** TASK TO CARRY OUT **
Produce a word-for-word copy of the lines from the one that contains "Select the candlestick chart type icon" to the final line of the data below, with all pictures dropped.

%%

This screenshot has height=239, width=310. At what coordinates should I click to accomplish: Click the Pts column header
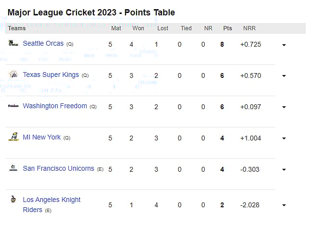[227, 28]
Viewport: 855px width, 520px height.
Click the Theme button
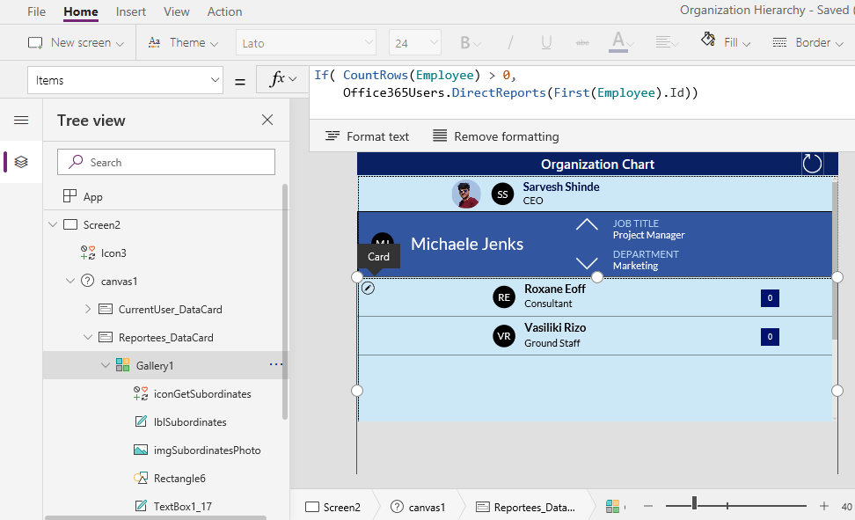click(x=182, y=41)
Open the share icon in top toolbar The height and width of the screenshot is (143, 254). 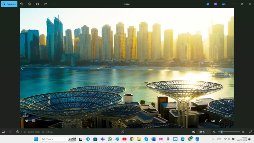point(45,4)
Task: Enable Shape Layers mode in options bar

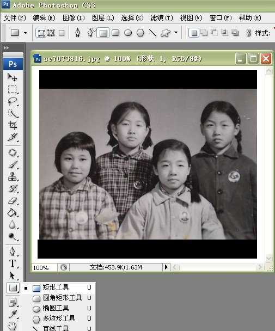Action: [41, 33]
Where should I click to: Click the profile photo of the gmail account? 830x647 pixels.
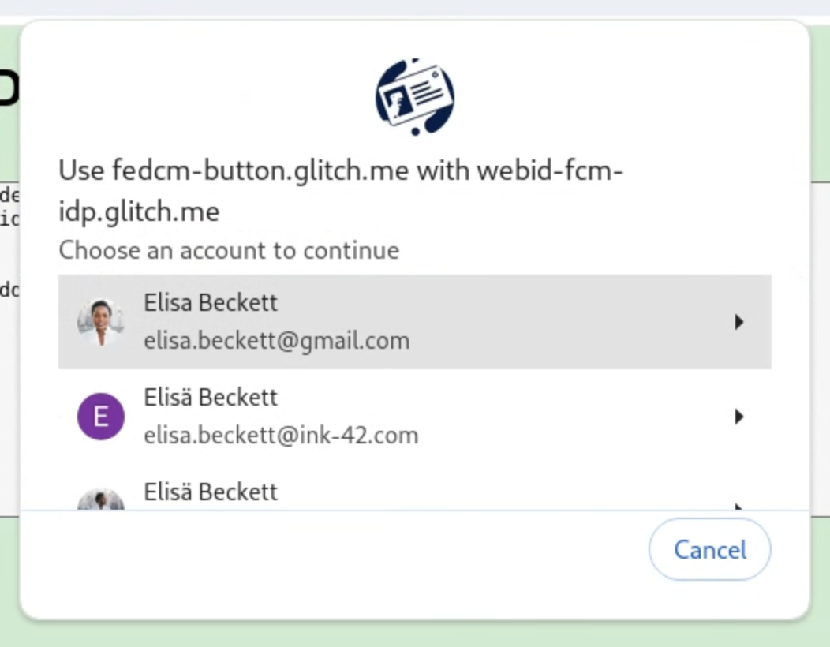tap(100, 322)
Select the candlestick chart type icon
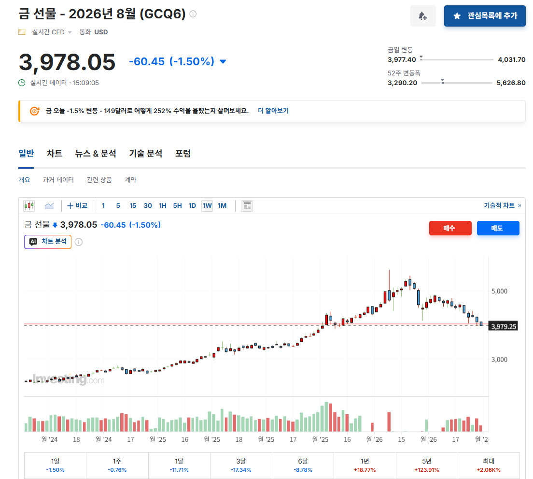 point(29,205)
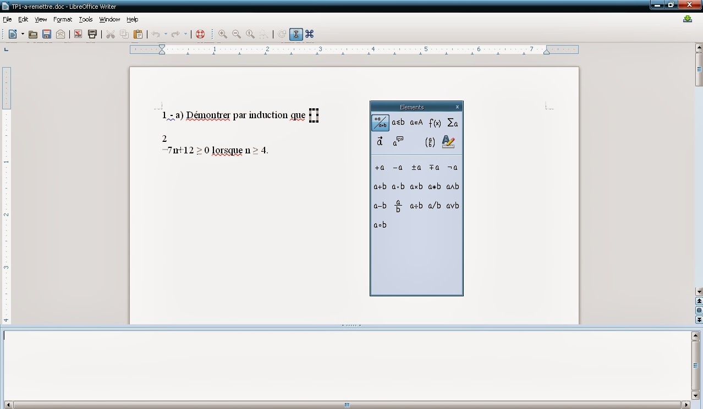This screenshot has height=409, width=703.
Task: Zoom in on the formula
Action: (x=223, y=34)
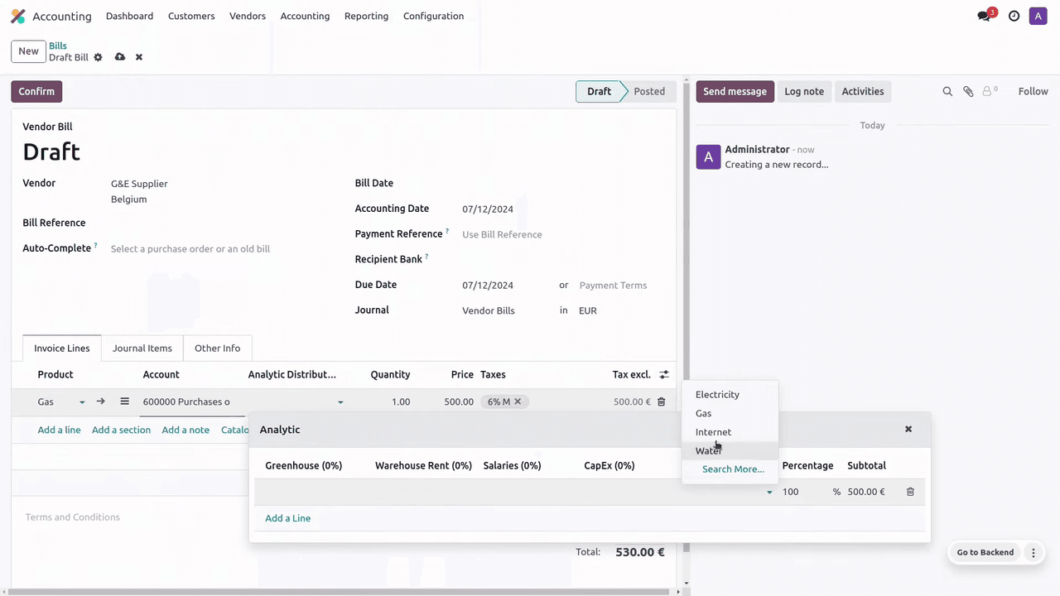The height and width of the screenshot is (596, 1060).
Task: Search messages with magnifier icon
Action: (947, 92)
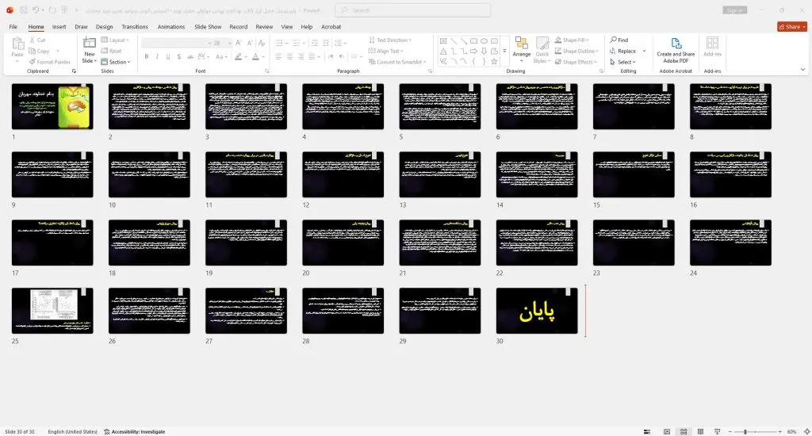The height and width of the screenshot is (436, 812).
Task: Open Reading View from status bar
Action: coord(700,431)
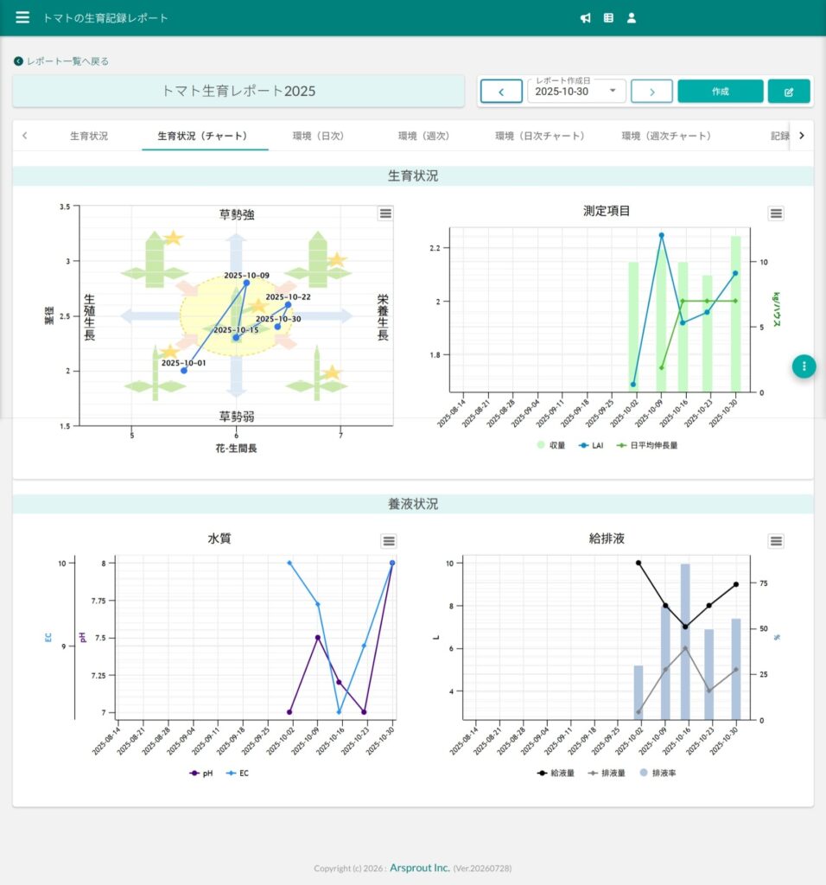Open the 水質 chart context menu

coord(389,541)
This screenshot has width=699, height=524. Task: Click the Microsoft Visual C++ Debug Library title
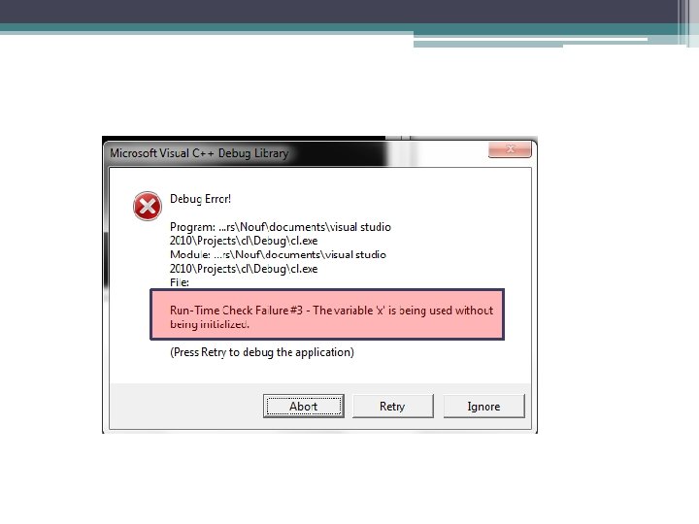pyautogui.click(x=199, y=153)
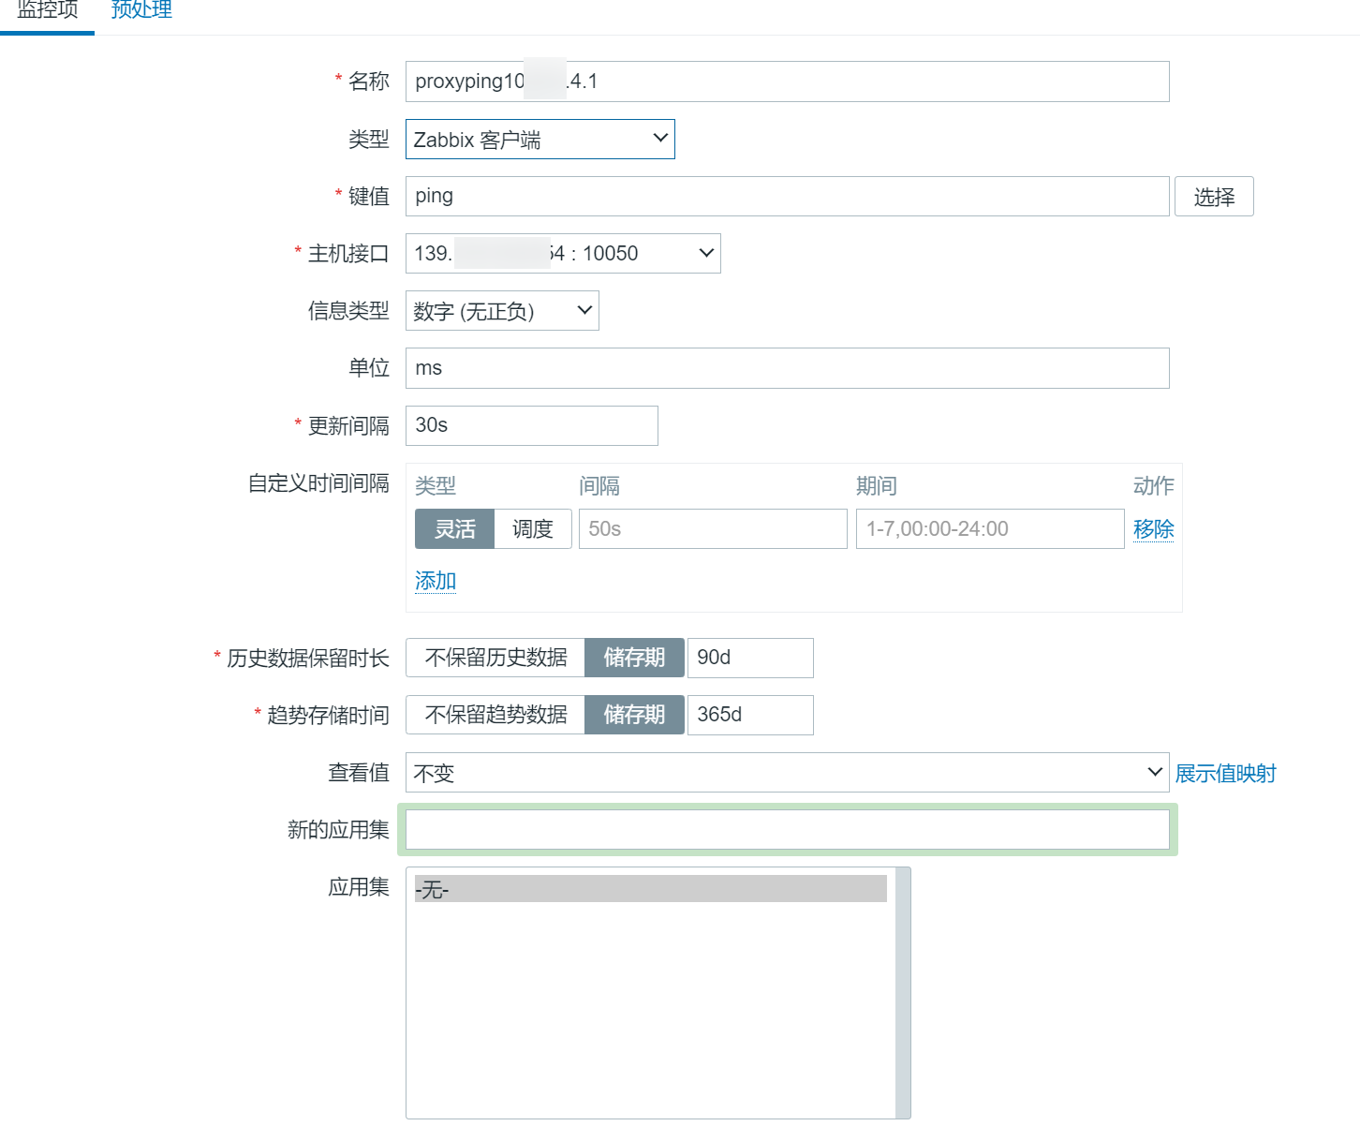Click the 期间 1-7,00:00-24:00 field
This screenshot has width=1360, height=1126.
(989, 529)
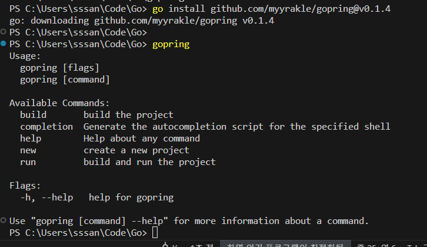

%%

** RESULT BELOW **
Select the candlestick chart type icon
 point(29,205)
This screenshot has height=409, width=703.
Task: Zoom in on the formula
Action: (x=223, y=34)
The height and width of the screenshot is (596, 1060).
Task: Search messages with magnifier icon
Action: (947, 92)
The height and width of the screenshot is (436, 812).
Task: Open Reading View from status bar
Action: coord(700,431)
Open the 水質 chart context menu

coord(389,541)
This screenshot has width=699, height=524. Task: Click the Microsoft Visual C++ Debug Library title
pyautogui.click(x=199, y=153)
Click the 期间 1-7,00:00-24:00 field
This screenshot has width=1360, height=1126.
(989, 529)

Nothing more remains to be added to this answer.